Washington state reacts to Trump Administration’s plan to end DACA

Washington state reacts to Trump Administration’s plan to end DACA
Copyright 2017 CNN

Nearly 800,000 Deffered Action for Childhood Arrivals (DACA) recipients are unsure of their future. Tuesday morning Attorney General Jeff Sessions announced the Obama-era program will be phased out over the next six months, giving Congress time to come up with a plan to replace it.

“To have a lawful system of immigration that serves the national interest, we cannot admit everyone who would like to come here. It’s just that simple,” said Sessions.

“Congress, get ready to do your job – DACA!,” tweeted President Trump Tuesday morning.

ABC News reports the new policy will stop accepting new applications for legal status dated after Sept. 5. Some current DACA recipients will be eligible for legal status for another 2+ years. Others will be stripped of their protections as early as next March.

Since 2012 the program has granted protection to about 17,000 undocumented immigrants in Washington state who came to the U.S. as children. The program allows them to obtain legal work permits.

Governor Jay Inslee said the decision “threatens the ability of these young men and women — many of whom know of no other place to call home — to pursue the incredible opportunities our nation promised them five years ago.”

Washington State Attorney General Bob Ferguson said “the Washington Attorney General’s Office will file suit to halt this cruel and illegal policy and defend DACA recipients.”

“We have been working closely with legal teams around the country, and we expect to be joined by other states in this action,” said Ferguson.

Local advocates said DACA recipients should not panic.

“I don’t think anyone is really surprised. I think if anything it puts the pressure of Congress to do something now. Just create a pathway to citizenship, don’t deport people,” said Leo Perales with Consejo Latino.

Perales said if Congress doesn’t come up with a plan the U.S. will see the biggest economic and humanitarian disaster “the country has probably ever seen by deporting 11+ million people.”

Congressman Dan Newhouse has met with local DACA students on multiple occasions throughout the Trump presidency. He has voiced his support for the Bridge Act, short for “Bar Removal of Individuals who Dream and Grow our Economy.”

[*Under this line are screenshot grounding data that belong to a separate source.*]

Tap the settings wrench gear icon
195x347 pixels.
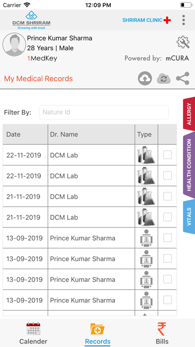tap(183, 42)
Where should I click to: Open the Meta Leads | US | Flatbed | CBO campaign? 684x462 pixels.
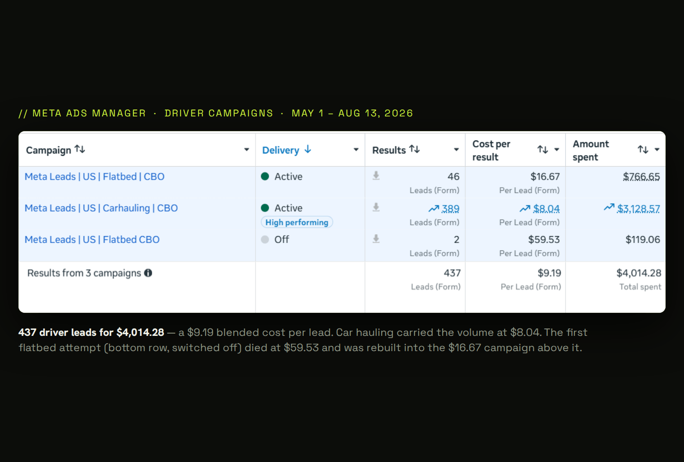coord(94,176)

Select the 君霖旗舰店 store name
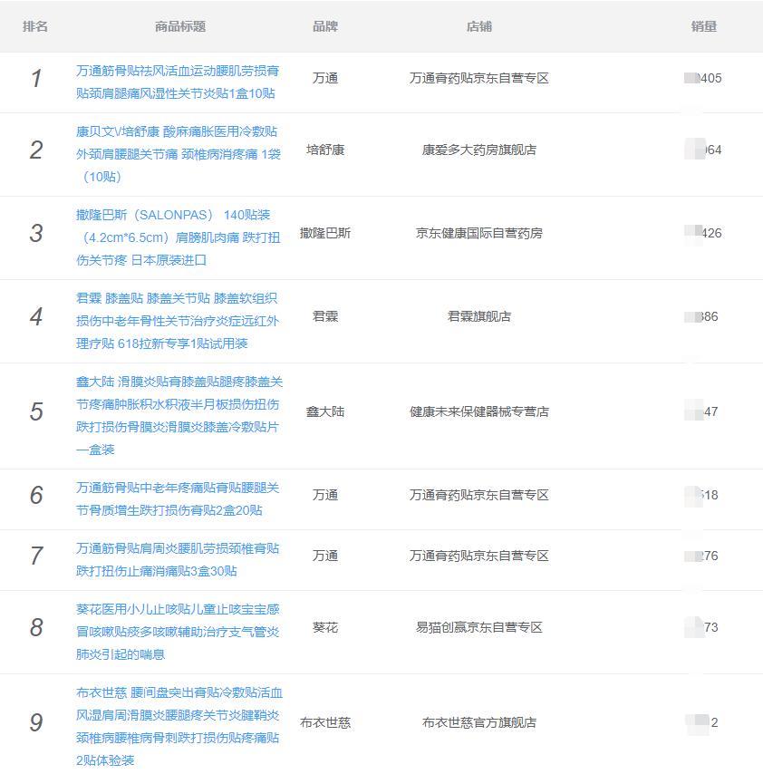(x=478, y=316)
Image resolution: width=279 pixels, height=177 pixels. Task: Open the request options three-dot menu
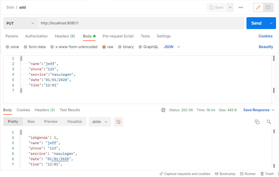pyautogui.click(x=241, y=7)
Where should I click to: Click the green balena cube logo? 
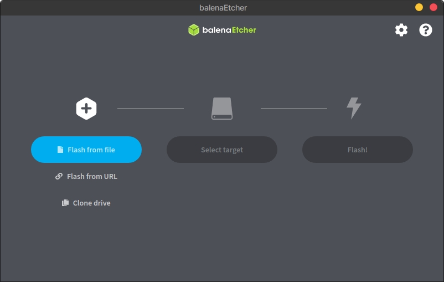point(193,30)
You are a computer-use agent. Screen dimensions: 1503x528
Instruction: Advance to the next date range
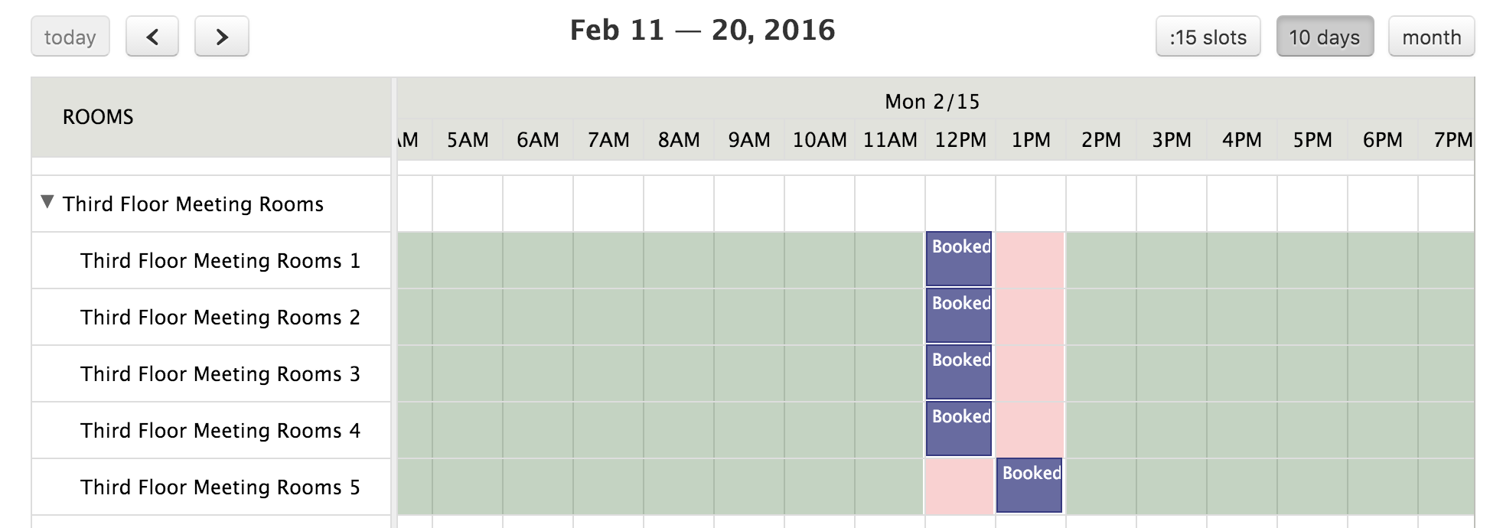[222, 37]
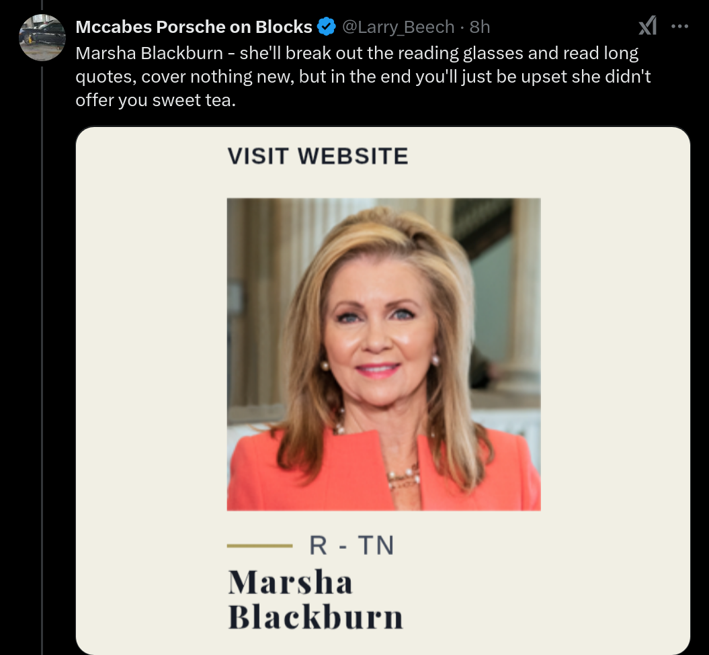This screenshot has width=709, height=655.
Task: Click the blue verified checkmark badge
Action: (327, 27)
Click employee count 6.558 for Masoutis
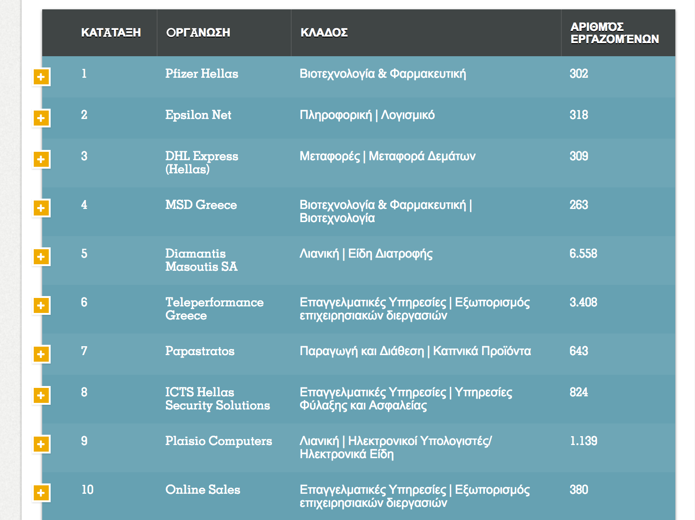The width and height of the screenshot is (695, 520). tap(583, 254)
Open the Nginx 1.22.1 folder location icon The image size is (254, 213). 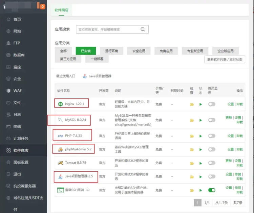(x=192, y=104)
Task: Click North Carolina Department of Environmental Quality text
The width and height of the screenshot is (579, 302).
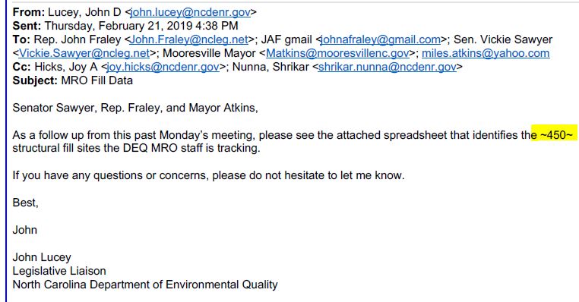Action: (145, 285)
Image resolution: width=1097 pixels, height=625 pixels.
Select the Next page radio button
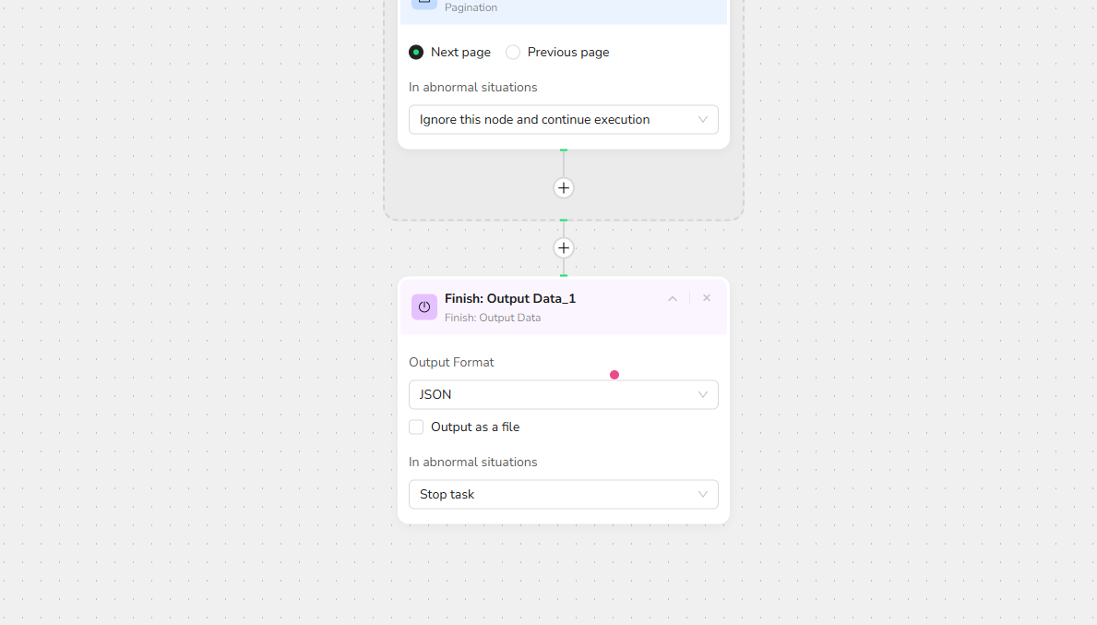point(416,53)
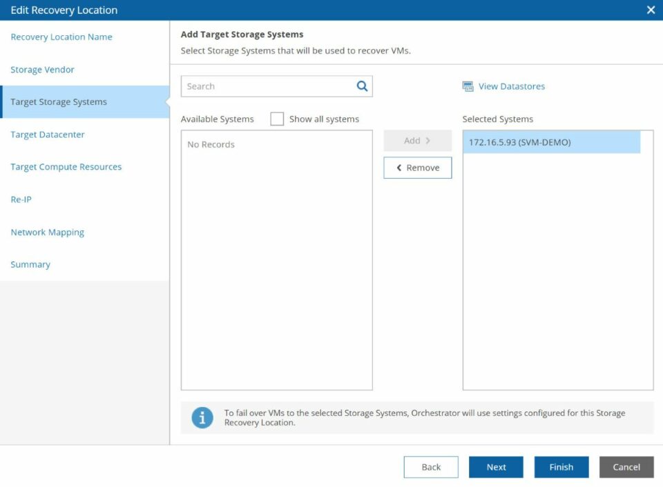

This bill would allow people who already have DACA to obtain provisional protected presence until their DACA’s expiration date.

Newhouse said the decision to end the DACA program is not merely a disappointment, “but a major setback for the young people I know who were brought here as children through no fault of their own.”

Newhouse and ten Republican members of the House of Representatives wrote a letter to Speaker of the House Paul Ryan, urging him to support a fix for the DACA program.

They wrote, “We did not support the way that President Obama established this program and usurped Congressional law making authority. However, these individuals have come forward and provided the federal government with their personal information and biometrics. It would be wrong to go back on our word and subject these individuals to deportation.”

Supporters of the DACA program will rally Tuesday, Sept. 5 at John Dam Plaza from 4 p.m. – 5 p.m.